◆ À faire
1. Recopiez fidèlement le passage de l'article sur les contrats qui va de « Redonner aux contrats » à « besoin d’une garantie. ».
2. Donnez la suite de l'article sur la signature des contrats en reprenant après sa dernière phrase.

Ta signature vaut de l'or.

Redonner aux contrats leurs lettres de noblesse...
Il y a quelque temps, je suis allée au garage pour faire réparer ma voiture. Comme j’avais besoin d’un moyen de transport, on m’a offert une voiture de courtoisie. J’ai accepté avec plaisir, mais au moment de signer le document qui stipulait que je devais rapporter le véhicule en bon état, j’ai remarqué un malaise. La dame à la réception a commencé à multiplier les explications, presque comme si elle devait s’excuser de me faire signer cet engagement. Elle semblait craindre que je trouve le geste excessif ou méfiant. Pourtant, de mon point de vue, rien n’était plus normal. Ils ne me connaissaient pas, ils me prêtaient un bien de valeur et ils avaient besoin d’une garantie.
Cette petite scène est révélatrice. Elle illustre un malaise que je rencontre souvent chez les femmes entrepreneures lorsque vient le temps de parler de contrats. Comme si exiger une signature formelle envoyait un message de méfiance. Comme si mettre par écrit les règles d’une entente signifiait que l’on doute de l’autre. Résultat: on se justifie, on s’excuse, ou pire, on simplifie tellement le document que celui-ci perd de sa valeur protectrice.
Dans le cadre de mandats qui sont confiés à notre cabinet, plusieurs clientes nous demandent de rédiger des contrats courts, sur une ou deux pages. Leur argument est toujours le même: un contrat trop long fera peur aux clients, il risque de briser la confiance, il risque de donner l’impression d’être dans une relation froide et bureaucratique. Nous nous faisons un devoir des les éduquer à ce sujet: c’est exactement l’inverse qui est vrai!

◆ Liste des données

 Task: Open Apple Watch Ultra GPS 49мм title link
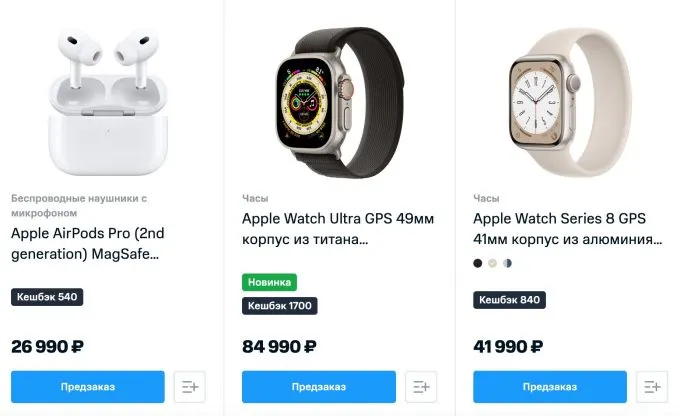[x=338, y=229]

--

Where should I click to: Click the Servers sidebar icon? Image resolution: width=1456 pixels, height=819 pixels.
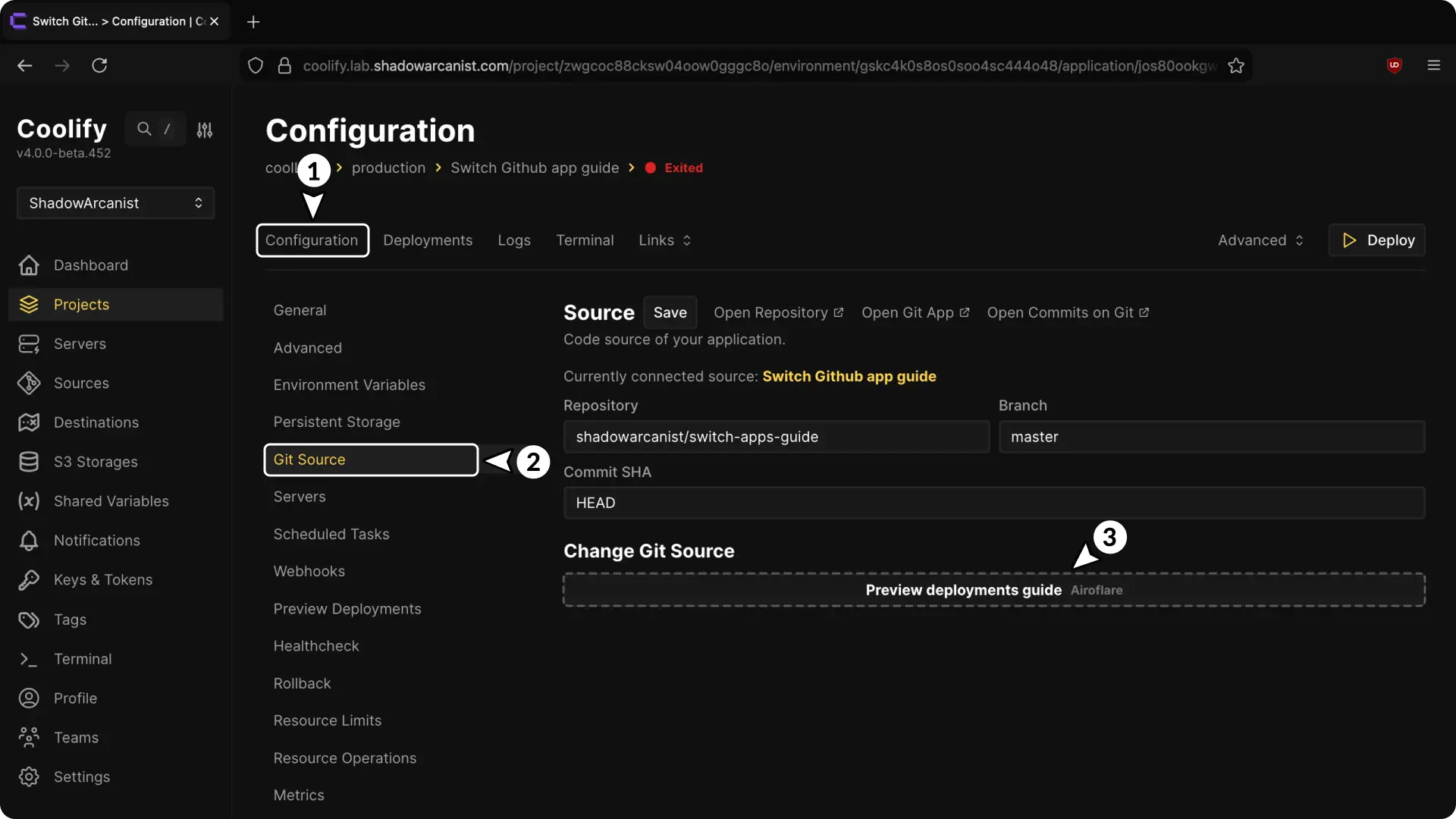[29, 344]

◆ Liste des réponses
1.
Redonner aux contrats leurs lettres de noblesse...
Il y a quelque temps, je suis allée au garage pour faire réparer ma voiture. Comme j’avais besoin d’un moyen de transport, on m’a offert une voiture de courtoisie. J’ai accepté avec plaisir, mais au moment de signer le document qui stipulait que je devais rapporter le véhicule en bon état, j’ai remarqué un malaise. La dame à la réception a commencé à multiplier les explications, presque comme si elle devait s’excuser de me faire signer cet engagement. Elle semblait craindre que je trouve le geste excessif ou méfiant. Pourtant, de mon point de vue, rien n’était plus normal. Ils ne me connaissaient pas, ils me prêtaient un bien de valeur et ils avaient besoin d’une garantie.

2.
Un contrat bien structuré est une marque de respect et de professionnalisme. C’est la preuve que l’on prend la relation au sérieux. C’est aussi un outil stratégique qui protège les deux parties, encadre les obligations, clarifie les attentes et renforce la confiance. Plus un contrat est clair, plus il sécurise la relation. En réalité, les contrats trop courts ne protègent personne. Ils laissent place aux malentendus, aux interprétations divergentes et, inévitablement, aux conflits.
La peur de « faire peur » avec un document plus long trahit souvent une confusion entre contrat et méfiance. Or, signer un contrat ne veut pas dire « je ne te fais pas confiance », mais bien « je respecte assez notre relation pour que nos engagements soient clairs ».
Je m’interroge souvent sur l’origine de ce rapport compliqué aux contrats, particulièrement chez les femmes. Est-ce lié à l’éducation que l’on donne aux jeunes filles, où l’on valorise encore trop souvent le désir de plaire, la capacité d’éviter les conflits et la volonté d’être « facile à vivre »? Est-ce un héritage historique, où les femmes ont longtemps été exclues des sphères juridiques et économiques, laissant aux hommes le privilège d’écrire et de faire valoir leurs droits?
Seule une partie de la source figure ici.